Discovery Project grants

Discovery project grants support individual or research teams to advance basic scientific research. QBI’s success rate was 33.3% compared to the national average of 22.4%.

Dr Victor Anggono was awarded $508 397 over three years to investigate the regulation of glutamate receptor dynamics in mammalian central neurons.

Associate Professor Tim Bredy was awarded $430 000 over three years to define novel neuroepigenetic pathways that influence learning and memory.

Professor Fred Meunier was awarded $668 000 over three years to unveil the nanoscale organisation and dynamics of synaptic vesicle pools.

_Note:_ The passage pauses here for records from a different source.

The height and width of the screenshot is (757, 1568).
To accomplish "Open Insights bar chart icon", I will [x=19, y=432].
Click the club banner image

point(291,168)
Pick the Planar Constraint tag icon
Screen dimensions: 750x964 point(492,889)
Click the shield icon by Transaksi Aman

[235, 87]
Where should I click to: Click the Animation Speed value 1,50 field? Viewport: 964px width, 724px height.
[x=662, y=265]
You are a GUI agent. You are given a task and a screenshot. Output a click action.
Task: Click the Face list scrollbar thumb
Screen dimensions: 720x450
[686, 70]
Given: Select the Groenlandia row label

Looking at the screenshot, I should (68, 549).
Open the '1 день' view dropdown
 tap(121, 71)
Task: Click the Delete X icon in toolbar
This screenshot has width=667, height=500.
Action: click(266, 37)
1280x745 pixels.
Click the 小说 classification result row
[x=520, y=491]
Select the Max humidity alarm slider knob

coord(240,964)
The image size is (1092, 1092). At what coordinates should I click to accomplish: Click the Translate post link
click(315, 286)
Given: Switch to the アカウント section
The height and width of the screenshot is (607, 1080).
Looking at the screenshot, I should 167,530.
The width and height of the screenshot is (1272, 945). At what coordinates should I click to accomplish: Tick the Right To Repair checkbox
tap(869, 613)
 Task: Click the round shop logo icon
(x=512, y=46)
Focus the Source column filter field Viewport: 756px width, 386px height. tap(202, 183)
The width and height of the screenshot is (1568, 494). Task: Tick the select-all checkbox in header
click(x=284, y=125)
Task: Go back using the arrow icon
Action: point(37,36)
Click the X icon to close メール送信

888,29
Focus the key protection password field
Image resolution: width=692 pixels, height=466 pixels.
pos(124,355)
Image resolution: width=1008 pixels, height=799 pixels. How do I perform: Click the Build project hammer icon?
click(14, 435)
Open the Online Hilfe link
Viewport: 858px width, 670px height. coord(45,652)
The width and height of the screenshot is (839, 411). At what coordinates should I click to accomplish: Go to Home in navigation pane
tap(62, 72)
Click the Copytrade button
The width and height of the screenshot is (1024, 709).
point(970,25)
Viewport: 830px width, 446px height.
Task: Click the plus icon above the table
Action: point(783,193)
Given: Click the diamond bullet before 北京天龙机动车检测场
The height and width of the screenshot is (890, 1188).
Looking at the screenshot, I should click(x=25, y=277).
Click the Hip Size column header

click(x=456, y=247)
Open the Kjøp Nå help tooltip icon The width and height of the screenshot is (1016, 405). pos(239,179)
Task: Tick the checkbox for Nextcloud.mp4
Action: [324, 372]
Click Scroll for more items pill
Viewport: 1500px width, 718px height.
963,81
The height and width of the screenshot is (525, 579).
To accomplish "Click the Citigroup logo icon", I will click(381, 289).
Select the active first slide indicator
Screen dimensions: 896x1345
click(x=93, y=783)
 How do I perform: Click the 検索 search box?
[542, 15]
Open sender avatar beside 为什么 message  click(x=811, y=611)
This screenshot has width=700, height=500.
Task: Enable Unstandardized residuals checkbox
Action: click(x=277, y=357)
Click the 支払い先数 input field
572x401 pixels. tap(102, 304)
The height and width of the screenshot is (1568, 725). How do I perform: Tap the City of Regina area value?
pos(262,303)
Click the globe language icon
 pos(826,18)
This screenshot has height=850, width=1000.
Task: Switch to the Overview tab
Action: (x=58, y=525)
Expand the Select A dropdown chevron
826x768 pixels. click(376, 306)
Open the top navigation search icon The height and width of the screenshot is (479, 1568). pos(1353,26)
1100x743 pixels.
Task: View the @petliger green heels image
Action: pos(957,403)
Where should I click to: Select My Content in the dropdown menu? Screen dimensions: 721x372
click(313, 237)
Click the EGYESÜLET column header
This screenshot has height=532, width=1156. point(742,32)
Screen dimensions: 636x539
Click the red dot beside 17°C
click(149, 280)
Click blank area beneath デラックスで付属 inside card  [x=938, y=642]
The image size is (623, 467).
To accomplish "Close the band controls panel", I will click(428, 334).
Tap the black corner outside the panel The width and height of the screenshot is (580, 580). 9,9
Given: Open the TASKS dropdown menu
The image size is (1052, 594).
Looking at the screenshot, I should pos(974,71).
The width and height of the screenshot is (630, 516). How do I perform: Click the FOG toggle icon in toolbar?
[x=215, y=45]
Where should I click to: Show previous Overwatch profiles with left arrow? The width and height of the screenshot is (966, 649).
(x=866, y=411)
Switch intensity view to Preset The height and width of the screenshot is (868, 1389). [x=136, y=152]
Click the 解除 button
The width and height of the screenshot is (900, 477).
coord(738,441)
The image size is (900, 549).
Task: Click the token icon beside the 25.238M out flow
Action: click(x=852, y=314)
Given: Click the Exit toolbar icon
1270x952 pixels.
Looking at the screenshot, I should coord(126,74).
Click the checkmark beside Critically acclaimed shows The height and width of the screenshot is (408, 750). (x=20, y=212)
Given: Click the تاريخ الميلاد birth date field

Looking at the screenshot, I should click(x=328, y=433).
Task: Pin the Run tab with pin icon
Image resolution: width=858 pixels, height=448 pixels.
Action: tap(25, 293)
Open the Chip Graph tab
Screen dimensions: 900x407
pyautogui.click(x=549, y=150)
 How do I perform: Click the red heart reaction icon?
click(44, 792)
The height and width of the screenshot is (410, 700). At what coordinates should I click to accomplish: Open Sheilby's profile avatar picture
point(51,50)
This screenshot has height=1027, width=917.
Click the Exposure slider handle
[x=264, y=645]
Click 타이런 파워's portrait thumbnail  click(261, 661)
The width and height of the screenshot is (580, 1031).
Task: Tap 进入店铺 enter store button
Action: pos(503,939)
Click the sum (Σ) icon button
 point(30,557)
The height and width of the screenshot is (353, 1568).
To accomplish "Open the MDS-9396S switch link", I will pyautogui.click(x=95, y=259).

Professor Jürgen Götz was awarded $464 000 over three years to research the regulation of mRNA translation by the microtubule-associated protein Tau.

QBI NHMRC grants

NHMRC grants have a focus on health and medical research, and driving innovation in these spaces in Australia. QBI’s success rate in this grant round was 35.1% compared to a national average of 17.3%

Associate Professor Tim Bredy was given $666 876 over four years to research towards a deeper understanding of new DNA modifications in fear-related learning.

Professor Jürgen Götz was awarded $827 521 over three years to unravel how exosomes induce and propagate tau pathology.

Associate Professor Massimo Hilliard was given two grants: one for $676 653 across 3 years to further understand the role of the metalloprotease ADM-4/ADAM17/TACE in promoting axonal repair, and another also for $676 653 over three years to further understand the role of UNC-71 in axonal regeneration.

Professor Jason Mattingley was awarded $709 254 across 3 years to investigate how visual predictions affect neural coding, from whole brain systems to single neurons.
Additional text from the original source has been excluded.